*Instructions for the task*: Please retype the data below line for line and leave out every picture.
(Provided records Opens)
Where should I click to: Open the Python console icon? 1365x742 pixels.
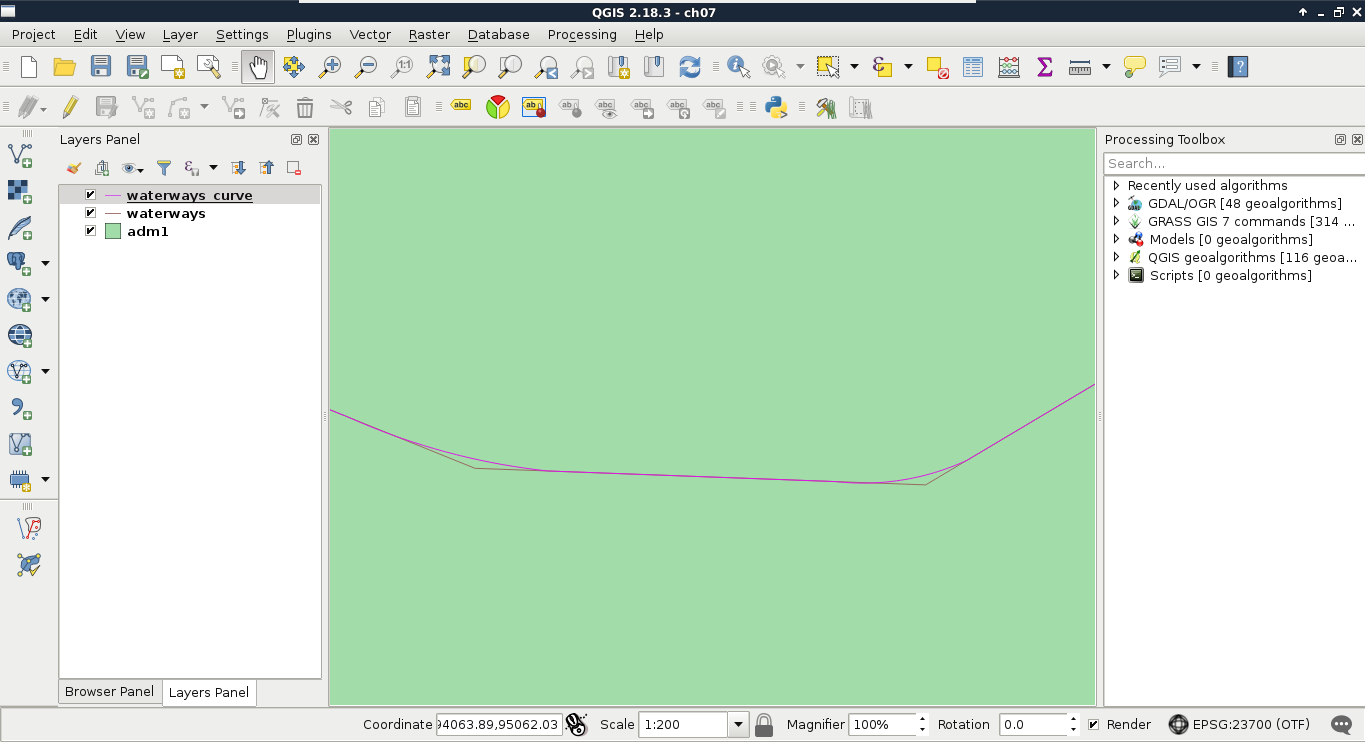(x=777, y=107)
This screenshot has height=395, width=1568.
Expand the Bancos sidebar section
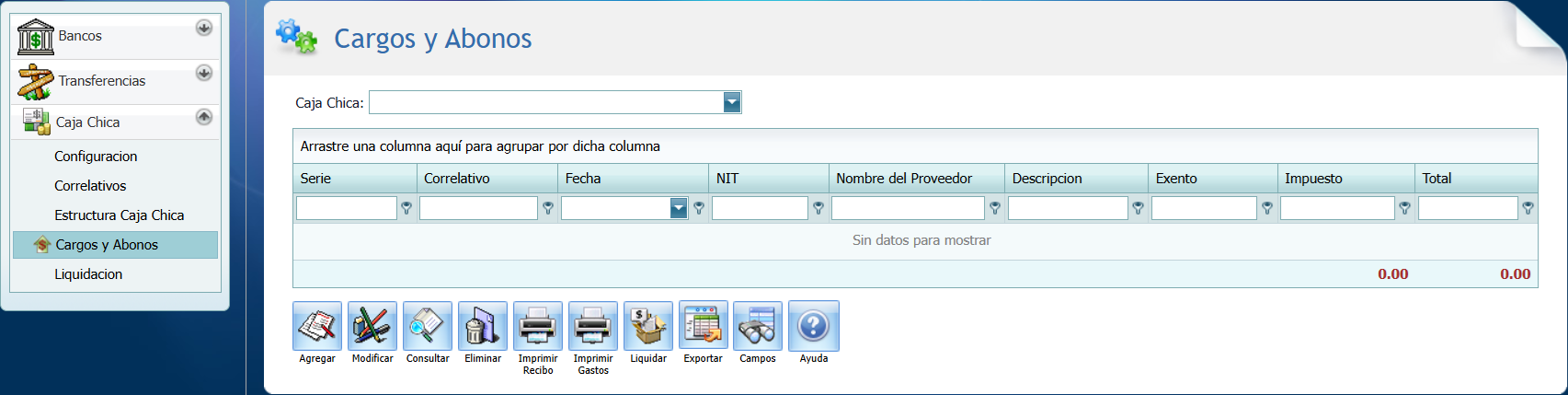pyautogui.click(x=204, y=28)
(Provided records Closes)
*Finished exercise*:
Where should I click to: Open the Python console icon? 1365x742 pixels.
(x=777, y=107)
This screenshot has height=395, width=1568.
Expand the Bancos sidebar section
pyautogui.click(x=204, y=28)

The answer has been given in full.